Holmes nasceu no dia 3 de fevereiro de 1984, passou por Stanford, não se formou e tinha como proposta “democratizar a assistência médica”. Seu pai foi vice-presidente da Enron, outro caso lendário de fraude nos Estados Unidos. Sua mãe foi congressista. A jovem empreendedora estudou em St Johns School, em Houston, e cursou chinês antes de entrar em Stanford, faculdade que abandonou ao se envolver com um empreendedor paquistanês casado, 19 anos mais velho que ela, chamado Ramesh Balwani. Este, que veio a se tornar seu marido, pai de seus dois filhos e, coincidentemente, também CEO da Theranos.

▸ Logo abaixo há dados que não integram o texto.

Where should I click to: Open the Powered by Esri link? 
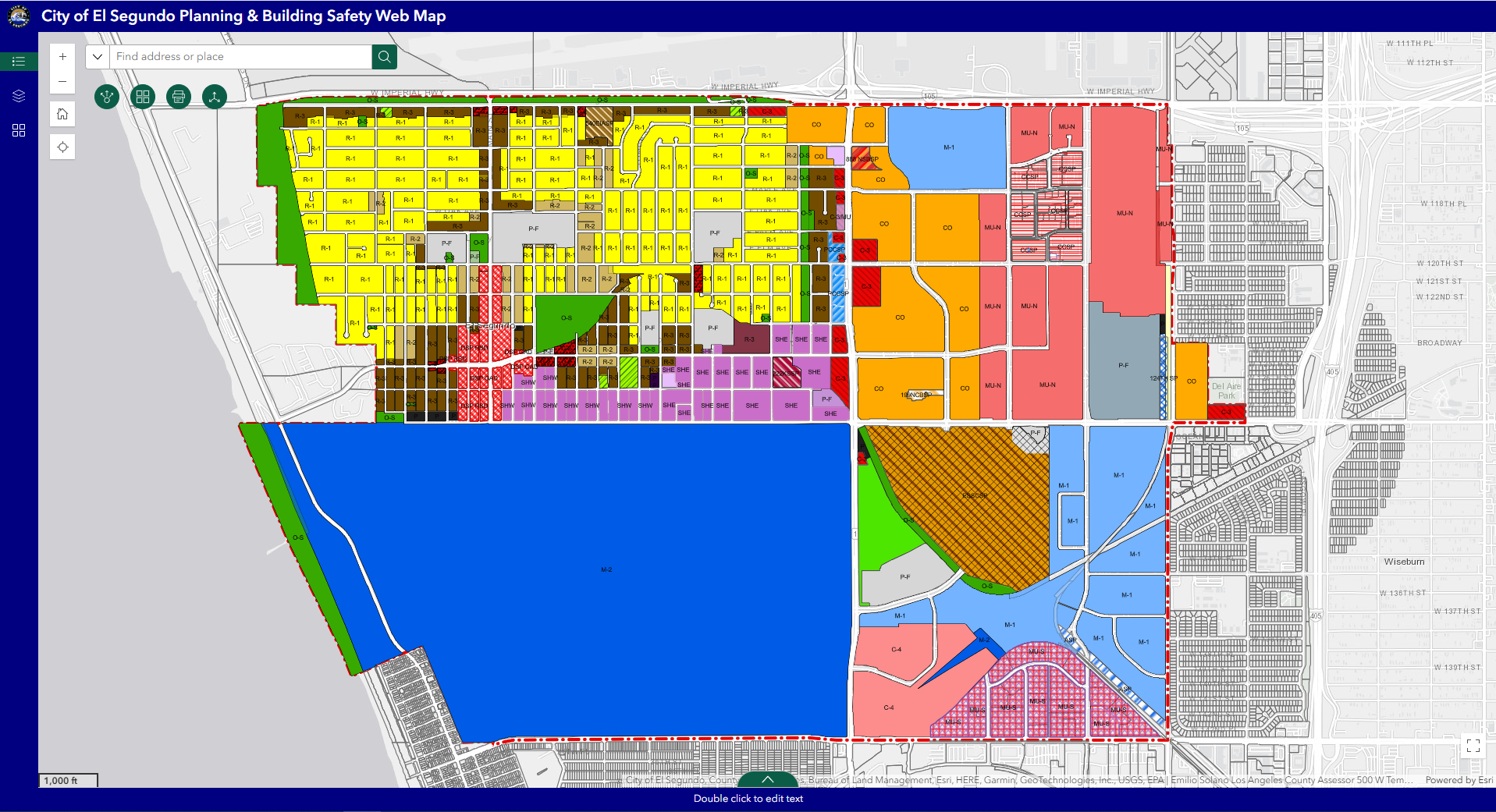click(1458, 780)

Este caso serve para refletirmos. Em um mundo ESG (Environmental, Social and Governance, em tradução, Ambiental, Social e Governança), onde todos pregam a importância de ter uma missão, de ter um propósito, o que move uma empresária do porte de Holmes, com cultura, outras línguas e contatos, a colocar em risco milhares de vidas em nome de reconhecimento? Um reconhecimento temporário, pois evidentemente seria uma questão de tempo até ser desmascarada. Este episódio, de alguma maneira, me lembra o caso Madoff, onde, ao ser preso, o empresário relatou se sentir aliviado. Quem sabe o que Holmes sentiu no momento que foi oficialmente condenada? Para fechar este artigo gostaria de dividir duas frases que me marcaram, ambas do procurador Jeff Schenk:

  • “She chose fraud over business failure.”
    (“Ela escolheu fraude em vez de fracasso empresarial.”)
  • “She chose to be dishonest. This choice was not only callous, it was criminal.”
    (“Ela escolheu ser desonesta. Não foi falta de sensibilidade, foi criminal.”)

*Esse texto não reflete, necessariamente, a opinião da Jovem Pan.